Beginning in the 1880s . . . the world community of nations considered anarchism to pose the greatest threat to the internal political and economic order, and to international stability. Between 1894 and 1900, anarchist assassins had killed the President of France, the Empress of Austria and the King of Italy. In Russia, anarchists would assassinate numerous government ministers. In September 1901, anarchist Leon Czolgosz assassinated President William McKinley. McKinley’s assassination came after a wave of anarchist terrorism in Europe. The political (and to some extent social and economic) consequences were similar in
many respects to those of the 9/11 attacks.9
That the concept of anarchism is so easily shorn of any analytical utility in articles such as the above cannot just be blamed on the kudzu-like effect of the terrorology paradigm. Responsibility must also be borne by those social scientists who have studied the phenomenon and who cannot seem to agree on an acceptable definition.
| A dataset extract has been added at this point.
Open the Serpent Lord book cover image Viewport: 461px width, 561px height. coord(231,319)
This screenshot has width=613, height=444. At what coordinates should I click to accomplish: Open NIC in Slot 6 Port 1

They, in turn, might point to the difficulty of defining a phenomenon whose self-professed adherents have included William Godwin and Pierre-Joseph Proudhon, Peter Kropotkin and Mikhail Bakunin, Georges Sorel and Errico Malatesta, Noam Chomsky and Howard Zinn, Emma Goldman and Sacco and Venzetti, Leo Tolstoy and Annie Besant, Alexander Berkmann and Sergei Nechaev. No wonder, then, that even normally eloquent spokesmen for the cause such as Daniel Guerin have been reduced to defining anarchism affectively as a “visceral revolt”.10 As anarchist and convicted terrorist Emile Henry put it (quite ironically, in light of the argument of this paper) on the way to the guillotine,
Beware of believing anarchy to be a dogma, a doctrine above question or debate, to be venerated by its adepts as the Koran by devout Moslems. No! the absolute freedom which we demand constantly develops our thinking and raises it toward new horizons (according to the turn of mind of various individuals), takes it out of the narrow framework of regulation and codification. We are not ‘‘believers”!11
Since no commonly-accepted definition of anarchism currently exists, perhaps the following, culled from the literature of history and political science, might suffice:
Anarchism, in the broadest sense, is an episodic discourse. In other words, it is a mode of conceptualizing the world which provides its adherents with a prescription for action and which has been consistently available to, but only sometimes adopted by, political actors in the modern world.12 This last point, while not entirely necessary for a definition of anarchism, deserves to be underscored: the notion that anarchism is “consistently available to, but only sometimes adopted by, political actors in the modern world” makes it possible for us to restore agency to its rightful owner. It also helps us avoid the problematic attempt to carve up the periodic eruptions of anarchism into discrete waves: Although in such a reckoning the first wave [1880–1920] might be uncontroversial and the contemporary wave [say, 1989-present] might prove arguable, the wave theory falls short when it comes to dealing with Spain during the 1930s, the overly-romanticized events of 1968 and countless other localized and/or fleeting eruptions.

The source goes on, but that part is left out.